# Extrait du document
>>

Le duo porte tout le film et leur nomination respective aux oscars est parfaitement justifié, Di Caprio remportant d’ailleurs sa première statuette à cette occasion alors qu’il en était déjà à sa cinquième nomination en tant qu’acteur. Néanmoins, le scénario aurait du davantage s’appesantir sur les relations entre ces rares personnages et revoir leur implication dans la trame principale. Par exemple, l’amitié qu’éprouve Henry pour Glass n’est pas assez expliqué à mon sens et ça a eu des conséquences sur mon ressenti à la fin du récit :


Autant, qu’au début du récit son sens du devoir le pousse à vouloir faire son possible pour qu’il s’en sorte ou qu’il meure dignement c’est cohérent, mais qu’à la fin du récit il risque tout quasiment rien que pour lui dans les motivations qu’il affiche, ça me paraît assez invraisemblable. Pour moi, Bridger aurait du être celui qui partait avec Glass, parce que son histoire personnelle l’obligeait à rechercher une forme de rédemption qu’importe le danger, et Henry aurait du être celui qui a une vision plus globale de la situation, voulant attendre des renforts plutôt que de s’impliquer plus que de raison dans une quête purement personnelle. Et puis le coffre laissé sans surveillance dans un camp où tous sont motivés par l’argent... sans déconner c’est un peu grossier.

<<

# Tâche à effectuer A
D'après la critique de film, à quelle nomination en tant qu'acteur Di Caprio en était-il lorsqu'il a remporté sa première statuette ?
# Tâche à effectuer B
Rédigez la suite de la critique de film, en reprenant juste après sa dernière phrase.

# Données fournies
>>

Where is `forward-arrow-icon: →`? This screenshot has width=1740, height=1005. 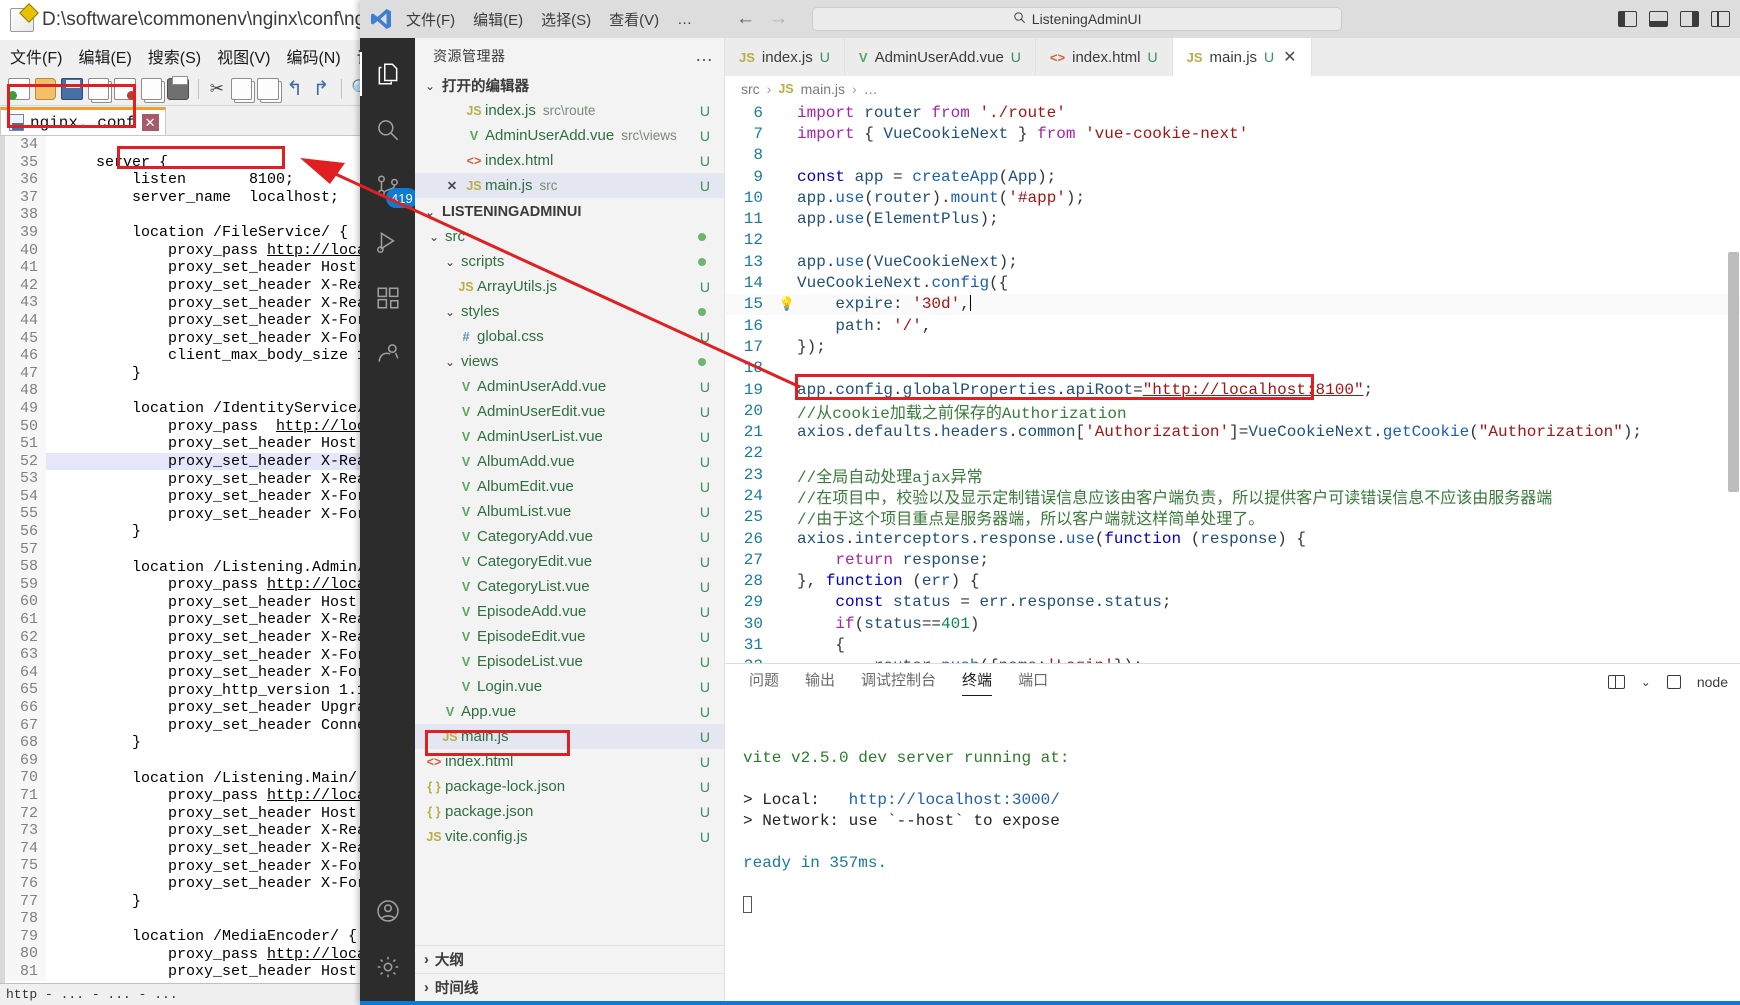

<<
>>

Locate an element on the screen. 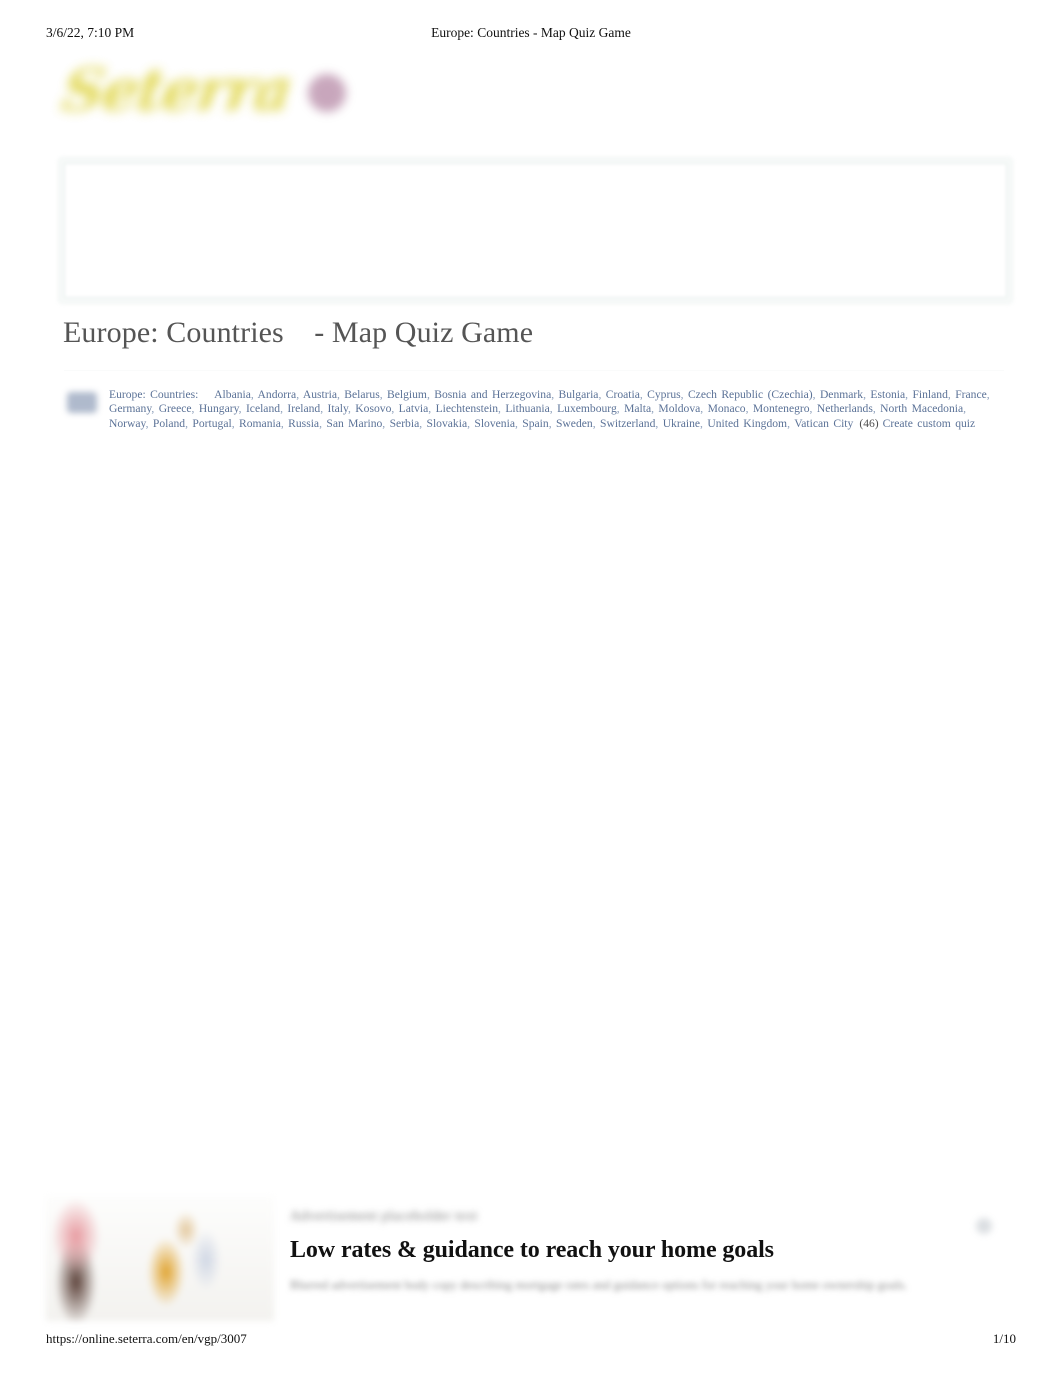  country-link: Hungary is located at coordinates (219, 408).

<<

# Réponse attendue A
À sa cinquième nomination.

# Réponse attendue B
CONCLUSION : ★★★★★★★☆☆☆



Parfaitement admirable sur sa photographie propulsant le film parmi les plus belles productions de son époque, porté par un duo d’acteurs ultra investis et performants dans 2 registres distincts, faisant honneur à un univers a minima singulier au cinéma… The Revenant déborde de très grandes qualités mises en opposition avec des réserves personnelles quant à son rythme excessivement lent et ses choix de scénario presque aléatoires par moment. C’est pourquoi je ne le porte pas en si haute estime malgré ses formidables réussites, je vous en recommande tout de même le visionnage pour l’expérience esthétique et viscérale unique qu’il propose.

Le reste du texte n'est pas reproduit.